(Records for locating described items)
+++

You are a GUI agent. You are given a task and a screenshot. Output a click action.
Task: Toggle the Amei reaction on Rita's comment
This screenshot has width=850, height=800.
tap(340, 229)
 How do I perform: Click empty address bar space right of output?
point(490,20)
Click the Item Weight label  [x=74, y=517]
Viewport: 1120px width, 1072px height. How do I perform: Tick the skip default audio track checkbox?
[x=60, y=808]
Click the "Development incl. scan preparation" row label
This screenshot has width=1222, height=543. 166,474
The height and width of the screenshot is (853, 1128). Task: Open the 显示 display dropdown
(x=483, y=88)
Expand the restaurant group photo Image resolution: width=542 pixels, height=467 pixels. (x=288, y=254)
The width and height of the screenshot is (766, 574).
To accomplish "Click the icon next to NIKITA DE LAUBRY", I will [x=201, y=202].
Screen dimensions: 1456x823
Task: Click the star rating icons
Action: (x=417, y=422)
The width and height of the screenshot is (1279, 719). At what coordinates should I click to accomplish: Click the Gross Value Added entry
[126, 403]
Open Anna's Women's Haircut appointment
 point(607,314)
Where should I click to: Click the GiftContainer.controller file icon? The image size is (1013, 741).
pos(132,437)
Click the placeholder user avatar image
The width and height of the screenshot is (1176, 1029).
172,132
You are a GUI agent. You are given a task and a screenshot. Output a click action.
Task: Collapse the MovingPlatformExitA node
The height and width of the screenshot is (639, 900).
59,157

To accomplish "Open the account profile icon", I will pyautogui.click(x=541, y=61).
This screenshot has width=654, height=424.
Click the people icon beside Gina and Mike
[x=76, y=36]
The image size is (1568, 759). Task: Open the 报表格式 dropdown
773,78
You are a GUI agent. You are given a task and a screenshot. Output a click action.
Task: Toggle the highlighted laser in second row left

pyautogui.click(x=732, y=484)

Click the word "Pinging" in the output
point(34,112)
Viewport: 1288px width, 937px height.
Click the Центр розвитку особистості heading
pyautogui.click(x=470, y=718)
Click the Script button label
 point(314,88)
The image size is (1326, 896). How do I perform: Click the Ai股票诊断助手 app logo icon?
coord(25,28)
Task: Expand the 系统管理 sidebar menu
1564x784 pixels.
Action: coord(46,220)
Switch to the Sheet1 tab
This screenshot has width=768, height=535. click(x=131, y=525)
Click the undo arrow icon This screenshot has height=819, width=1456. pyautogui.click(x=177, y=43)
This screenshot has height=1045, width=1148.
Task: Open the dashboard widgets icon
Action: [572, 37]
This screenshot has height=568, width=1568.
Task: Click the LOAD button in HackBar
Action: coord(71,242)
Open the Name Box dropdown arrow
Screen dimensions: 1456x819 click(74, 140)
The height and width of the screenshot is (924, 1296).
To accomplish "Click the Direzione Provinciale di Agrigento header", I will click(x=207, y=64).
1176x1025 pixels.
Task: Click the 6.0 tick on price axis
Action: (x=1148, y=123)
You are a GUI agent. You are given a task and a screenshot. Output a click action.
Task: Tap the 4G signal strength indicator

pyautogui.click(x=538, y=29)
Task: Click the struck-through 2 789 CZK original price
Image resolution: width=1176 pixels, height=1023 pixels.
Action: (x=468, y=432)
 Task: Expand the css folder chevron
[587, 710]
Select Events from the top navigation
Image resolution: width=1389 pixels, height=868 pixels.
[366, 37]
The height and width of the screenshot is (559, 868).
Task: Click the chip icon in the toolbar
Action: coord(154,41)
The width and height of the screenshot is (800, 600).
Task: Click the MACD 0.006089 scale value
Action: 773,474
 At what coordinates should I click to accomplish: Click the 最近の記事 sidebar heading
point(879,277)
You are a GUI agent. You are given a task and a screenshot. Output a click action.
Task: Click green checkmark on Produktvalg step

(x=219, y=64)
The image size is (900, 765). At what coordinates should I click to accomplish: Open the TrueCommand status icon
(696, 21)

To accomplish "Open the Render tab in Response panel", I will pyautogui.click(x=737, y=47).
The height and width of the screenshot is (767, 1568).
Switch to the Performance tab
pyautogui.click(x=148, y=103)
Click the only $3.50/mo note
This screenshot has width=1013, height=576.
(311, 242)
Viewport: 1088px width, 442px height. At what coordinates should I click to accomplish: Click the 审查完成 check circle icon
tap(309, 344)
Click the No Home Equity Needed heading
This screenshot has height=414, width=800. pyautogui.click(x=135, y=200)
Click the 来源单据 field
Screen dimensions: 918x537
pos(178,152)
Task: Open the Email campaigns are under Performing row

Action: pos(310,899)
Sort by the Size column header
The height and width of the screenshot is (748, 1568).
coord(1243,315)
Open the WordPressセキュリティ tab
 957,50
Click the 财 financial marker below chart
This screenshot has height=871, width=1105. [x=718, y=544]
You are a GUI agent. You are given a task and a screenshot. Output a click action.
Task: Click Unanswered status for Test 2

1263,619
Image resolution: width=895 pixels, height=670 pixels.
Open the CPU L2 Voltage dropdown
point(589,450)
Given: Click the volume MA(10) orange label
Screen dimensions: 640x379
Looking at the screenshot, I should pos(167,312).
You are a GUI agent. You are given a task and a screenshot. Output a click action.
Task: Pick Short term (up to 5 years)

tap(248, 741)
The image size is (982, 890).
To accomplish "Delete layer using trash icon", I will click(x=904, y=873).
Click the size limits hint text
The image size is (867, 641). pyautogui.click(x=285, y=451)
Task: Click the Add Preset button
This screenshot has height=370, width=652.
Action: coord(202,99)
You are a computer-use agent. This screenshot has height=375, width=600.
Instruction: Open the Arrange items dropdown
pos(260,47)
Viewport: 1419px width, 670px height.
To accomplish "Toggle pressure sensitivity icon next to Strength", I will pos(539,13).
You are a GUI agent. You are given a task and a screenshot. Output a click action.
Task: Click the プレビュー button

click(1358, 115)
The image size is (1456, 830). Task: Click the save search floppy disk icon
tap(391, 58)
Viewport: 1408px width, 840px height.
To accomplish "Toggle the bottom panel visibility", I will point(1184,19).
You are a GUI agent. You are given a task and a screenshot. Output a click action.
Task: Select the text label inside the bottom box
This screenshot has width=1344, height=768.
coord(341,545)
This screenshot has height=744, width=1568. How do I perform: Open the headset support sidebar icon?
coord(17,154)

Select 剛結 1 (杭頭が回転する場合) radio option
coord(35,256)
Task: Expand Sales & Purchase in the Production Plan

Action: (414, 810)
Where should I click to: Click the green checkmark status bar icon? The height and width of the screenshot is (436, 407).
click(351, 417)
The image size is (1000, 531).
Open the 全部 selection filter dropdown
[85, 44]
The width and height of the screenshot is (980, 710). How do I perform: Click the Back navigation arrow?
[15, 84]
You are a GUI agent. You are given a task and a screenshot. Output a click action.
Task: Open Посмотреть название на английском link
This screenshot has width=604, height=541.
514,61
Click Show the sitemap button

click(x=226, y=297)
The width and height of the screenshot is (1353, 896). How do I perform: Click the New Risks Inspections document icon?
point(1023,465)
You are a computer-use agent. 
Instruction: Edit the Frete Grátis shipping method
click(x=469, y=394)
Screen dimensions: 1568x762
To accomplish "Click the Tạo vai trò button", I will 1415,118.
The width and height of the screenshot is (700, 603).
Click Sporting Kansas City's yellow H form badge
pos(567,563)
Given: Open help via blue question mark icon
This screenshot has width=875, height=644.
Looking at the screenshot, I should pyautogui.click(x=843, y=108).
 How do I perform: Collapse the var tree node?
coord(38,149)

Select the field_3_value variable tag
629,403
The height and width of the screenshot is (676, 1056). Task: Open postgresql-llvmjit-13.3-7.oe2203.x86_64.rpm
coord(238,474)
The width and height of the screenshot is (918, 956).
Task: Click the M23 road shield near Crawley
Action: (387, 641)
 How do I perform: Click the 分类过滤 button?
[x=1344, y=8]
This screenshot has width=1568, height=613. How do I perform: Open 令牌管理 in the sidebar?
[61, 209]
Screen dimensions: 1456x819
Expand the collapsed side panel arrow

+++

# PROBLEM TO SOLVE:
Give the stretch of records from the line containing "Task: Expand the css folder chevron" through the line containing "tap(309, 344)" as a numbered list, omitting blank lines.

# SOLVED PROBLEM:
1.  Task: Expand the css folder chevron
2. [587, 710]
3. Select Events from the top navigation
4. Image resolution: width=1389 pixels, height=868 pixels.
5. [366, 37]
6. The height and width of the screenshot is (559, 868).
7. Task: Click the chip icon in the toolbar
8. Action: coord(154,41)
9. The width and height of the screenshot is (800, 600).
10. Task: Click the MACD 0.006089 scale value
11. Action: 773,474
12.  At what coordinates should I click to accomplish: Click the 最近の記事 sidebar heading
13. point(879,277)
14. You are a GUI agent. You are given a task and a screenshot. Output a click action.
15. Task: Click green checkmark on Produktvalg step
16. (x=219, y=64)
17. The image size is (900, 765). At what coordinates should I click to accomplish: Open the TrueCommand status icon
18. (696, 21)
19. To accomplish "Open the Render tab in Response panel", I will pyautogui.click(x=737, y=47).
20. The height and width of the screenshot is (767, 1568).
21. Switch to the Performance tab
22. pyautogui.click(x=148, y=103)
23. Click the only $3.50/mo note
24. This screenshot has width=1013, height=576.
25. (311, 242)
26. Viewport: 1088px width, 442px height. At what coordinates should I click to accomplish: Click the 审查完成 check circle icon
27. tap(309, 344)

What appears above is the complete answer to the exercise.